I had to tell her that in Oriental we had done no planning at all, save for the decisions by individual homeowners to raise their houses to the standards required by Pamlico County.

I wasn't personally worried, since my house hadn't been flooded during Isabel. Wrong! I should have been. The house was flooded by Irene and suffered significant damage. I will now have to raise it about three feet to meet county standards.

But wait. The Science Panel of North Carolina's Coastal Resources Commission has determined that a rise of 1 meter (39 inches) is the most likely scenario by 2100. I can tell you from experience that three inches in a house (difference between 36 inches and 39 inches) can wreak havoc.

There's more. Other states have concluded a sea level rise between 3 and 4 feet is the minimum expectation by 2100. It depends on how much of the Greenland and Antarctic icecaps melt by then.

But not to worry. Our local lobbying organization for 20 coastal counties, in part supported by tax money from Pamlico County, and aided by our appointed representatives to the Coastal Resources Commission, successfully kept the Emergency Management division from reporting on the effect of a one-meter rise.
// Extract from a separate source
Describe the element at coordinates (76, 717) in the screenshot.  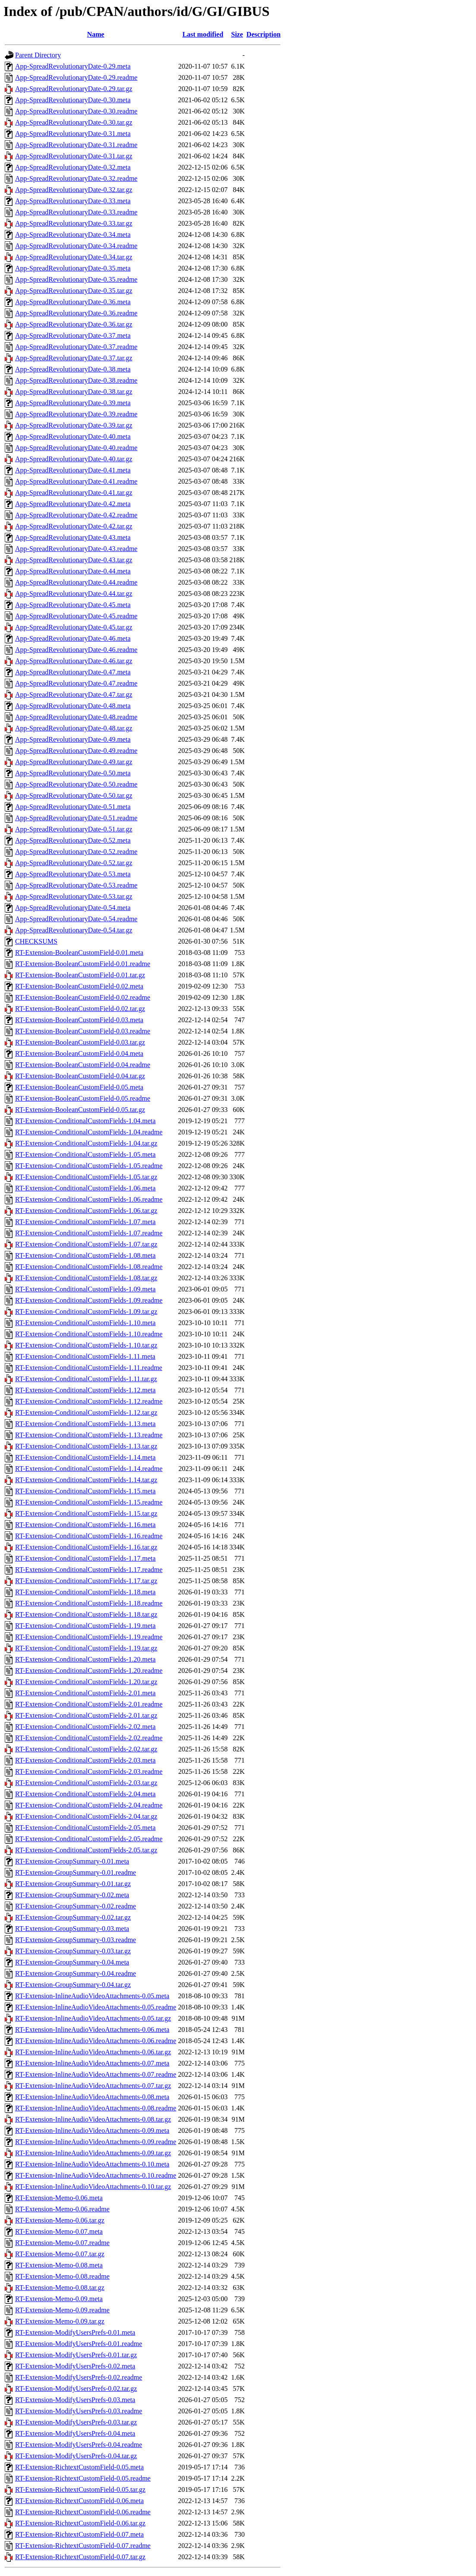
I see `App-SpreadRevolutionaryDate-0.48.readme` at that location.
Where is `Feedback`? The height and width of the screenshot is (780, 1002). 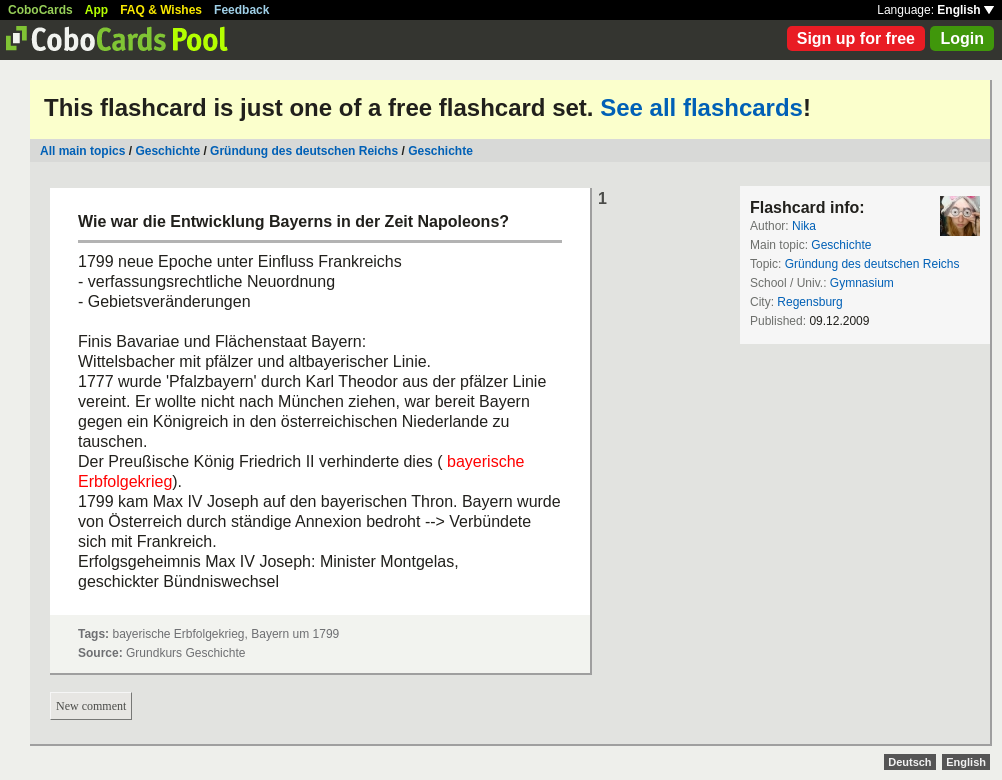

Justification: "we insist on REAL science." Presumably "real science" consists of waiting until we get seriously flooded and collecting the data. "We don't need no stinkin' analysis." Read all about it in yesterday's News and Observer in an article by a real scientist with no known connection to real estate developers.

Wednesday, June 8, 2011

On Outgrowing Earth

Today's article in the New York Times by Thomas Friedman should be alarming.

But don't worry. Oriental's member of Pamlico County's Board of Commissioners reported at the last Board meeting that she and others have successfully blocked an effort by NC planners to push restrictions on construction based on predicted sea rise. The objection: the plan was based on computer modeling. Presumably, we are supposed to wait until the water actually rises. That would be scientific.

Saturday, July 17, 2010

Climate Change Events

Those who think climate change is a hoax might want to check out Dr. Jeff Masters' blog on Weather Underground web site. Something unusual seems to be going on, affecting the entire globe.